Extracted data entries:

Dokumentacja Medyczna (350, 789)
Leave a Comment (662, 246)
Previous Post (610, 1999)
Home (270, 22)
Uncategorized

**Your task**
Print the data above exactly.

**Task response**
Dokumentacja Medyczna (350, 789)
Leave a Comment (662, 246)
Previous Post (610, 1999)
Home (270, 22)
Uncategorized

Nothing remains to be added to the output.